Dabei sah der Coach noch an beiden Enden des Parketts Verbesserungsansätze. In Halbzeit eins betraf dies vor allem die Defensive. »Das war zu wenig«, befand Spandauw. 48 Gegenpunkte sind negativer Saisonrekord für die Grünbergerinnen in dieser Spielzeit. Entscheidend war aber, dass die Halbzeitansprache fruchtete. Nach dem Seitenwechsel ließ man nur noch 20 Punkte zu. »Das war der Schüssel zum Sieg.« Bochums Härte und Robustheit am Brett wurden mit jeder Spielminute besser gematcht. »So haben wir sie aus dem Spiel genommen.«

Glücklich war, dass Olivia Nash mitwirken konnte. Hinter dem Einsatz der Centerspielerin hatte vor der Partie ein Fragezeichen gestanden. Auch die Rückkehr von Nina Horvath war ein echter Gewinn. In nur sechs Minuten Einsatzzeit in der ersten Halbzeit markierte Horvath acht Punkte. Spandauw nahm sie taktisch raus, damit die Körner für den zweiten Abschnitt reichten. »Das hat super funktioniert und war eine glückliche Entscheidung. Aber entscheidend für den Sieg war die Teamleistung«, wie Spandauw exemplarisch an Elisa Drapper veranschaulicht. Im dritten Viertel kam die Flügelspielerin kurz für Horvath aufs Parkett und streute fast mit der Sirene einen Dreier ein.

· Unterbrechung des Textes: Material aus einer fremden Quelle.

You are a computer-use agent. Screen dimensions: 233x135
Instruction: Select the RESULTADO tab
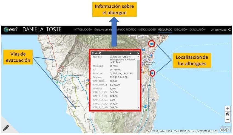coord(165,30)
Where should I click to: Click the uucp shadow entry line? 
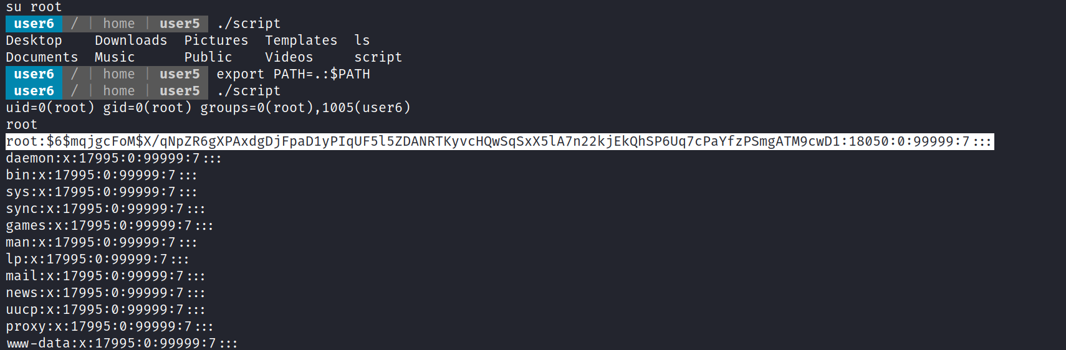pyautogui.click(x=105, y=310)
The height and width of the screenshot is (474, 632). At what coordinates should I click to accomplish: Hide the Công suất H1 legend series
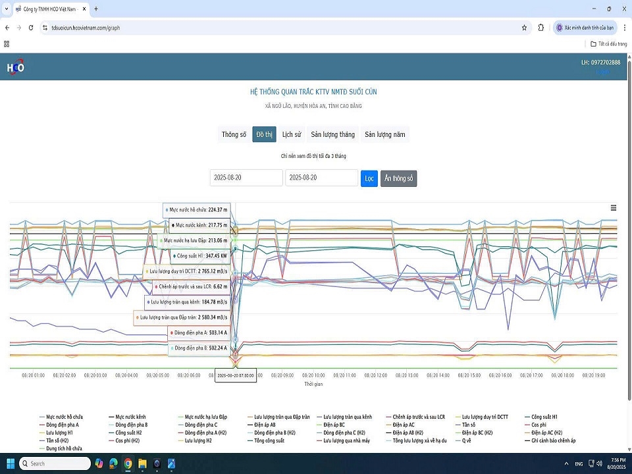pyautogui.click(x=544, y=417)
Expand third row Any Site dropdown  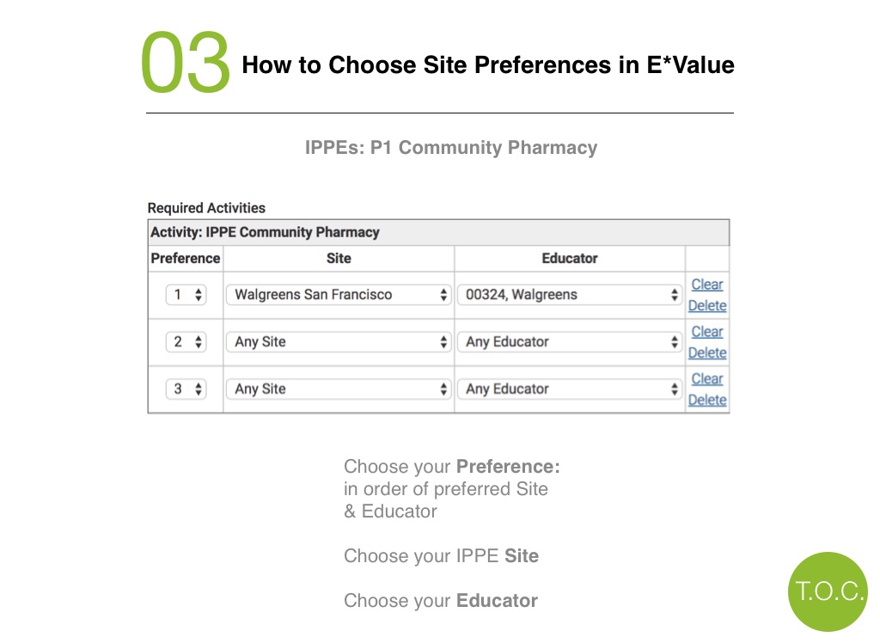click(339, 389)
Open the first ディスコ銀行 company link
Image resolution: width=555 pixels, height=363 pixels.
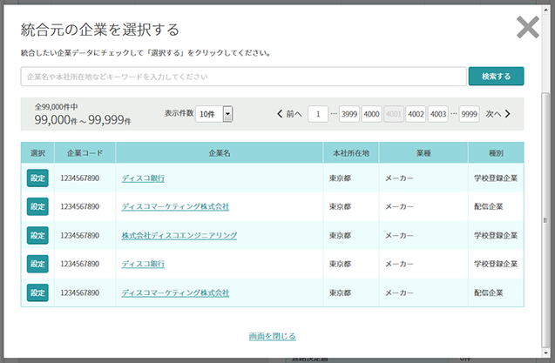coord(143,178)
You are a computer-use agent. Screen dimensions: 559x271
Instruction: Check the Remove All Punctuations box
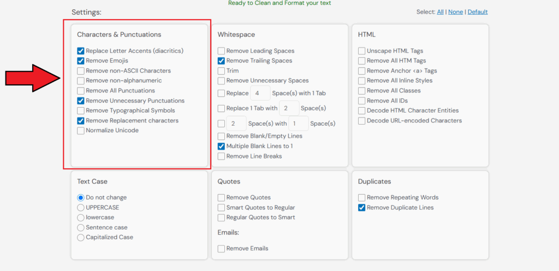pyautogui.click(x=81, y=91)
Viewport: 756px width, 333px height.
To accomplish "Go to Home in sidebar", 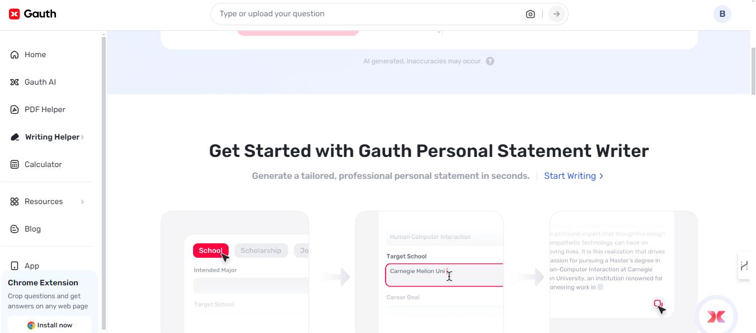I will (x=35, y=54).
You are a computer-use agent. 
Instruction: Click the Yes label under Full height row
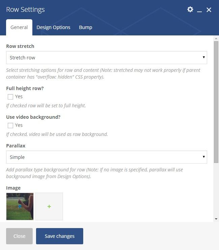19,96
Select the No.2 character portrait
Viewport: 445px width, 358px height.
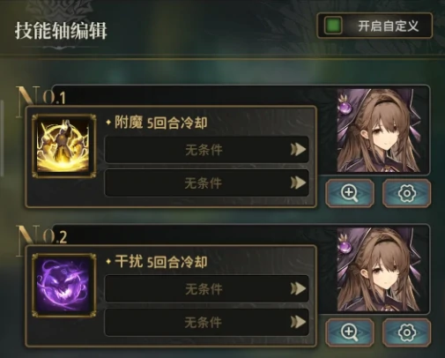pos(379,270)
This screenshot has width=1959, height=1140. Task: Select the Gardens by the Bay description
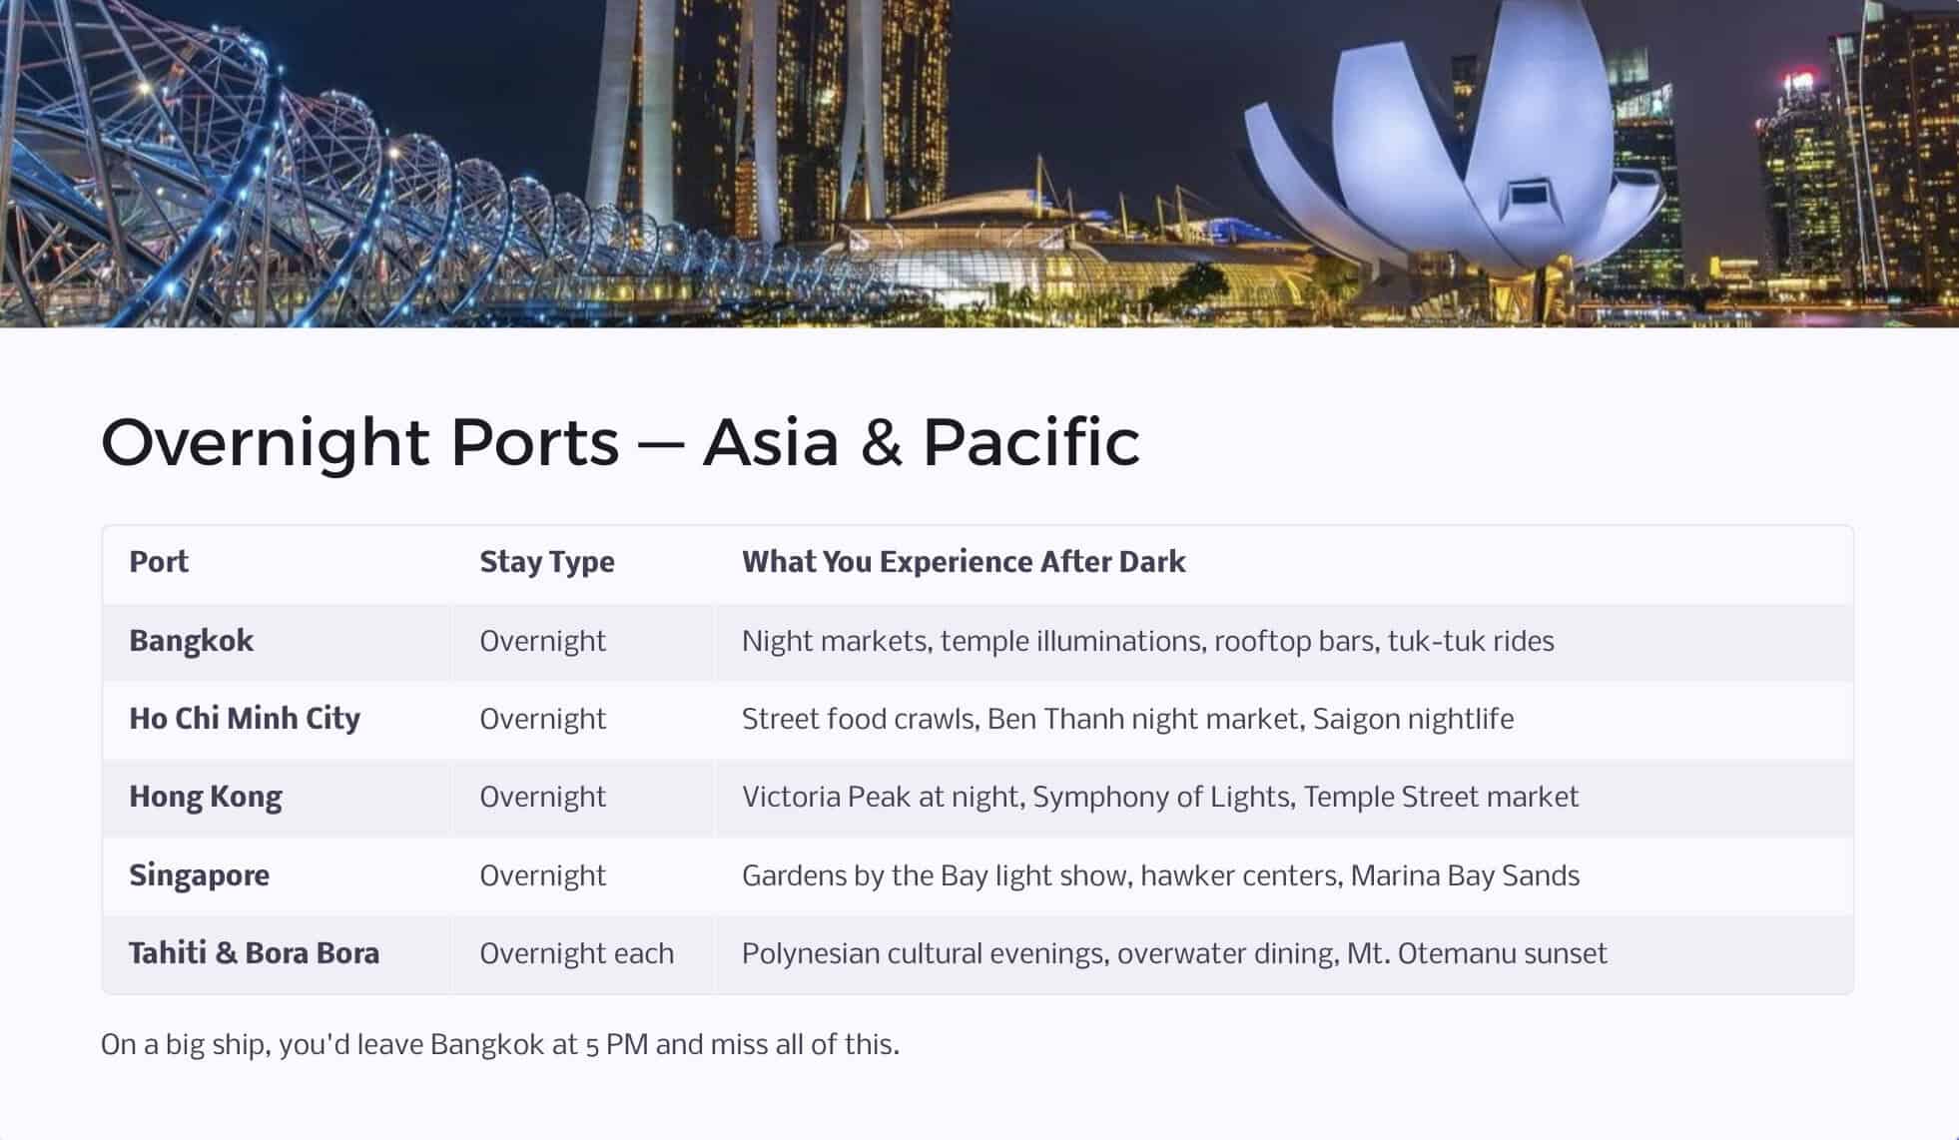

Der VfL wankt, Baskets mit Mut

Während einer kritischen Spielphase lagen die Grünbergerinnen zwischenzeitlich zweistellig zurück. »Viele Leute dachten, das war’s«, so Spandauw. Grünberg kämpfte sich aber furios zurück und brachte Bochum damit ins Wanken. Immer häufiger verstrickte sich der Tabellenführer in Einzelsituationen, forcierte und verlor so den Rhythmus. »Es war ein hartes, ruppiges Spiel. Bochum hat nicht gut auf das Ergebnis reagiert.« Während der Mut der Grünbergerinnen immer größer wurde, wuchs beim Ruhrpott-Team die Anspannung. So geriet es zu einem weiteren Glücksfall, dass Spandauw offensiv noch Luft nach oben sah. »Das war zu statisch und nicht gut ausgeführt. Aber das Tolle ist, dass wir uns das jetzt aufheben können.« Für die weiteren Partien und auch für das Rückspiel beim VfL.

B. B. Grünberg: C. Horvath (19), N. Horvath (11), Römer, Meinhart (15), Poelstra (6), Weinand (4), Seegräber (4), Dapper (3), Villwock, Nash (14).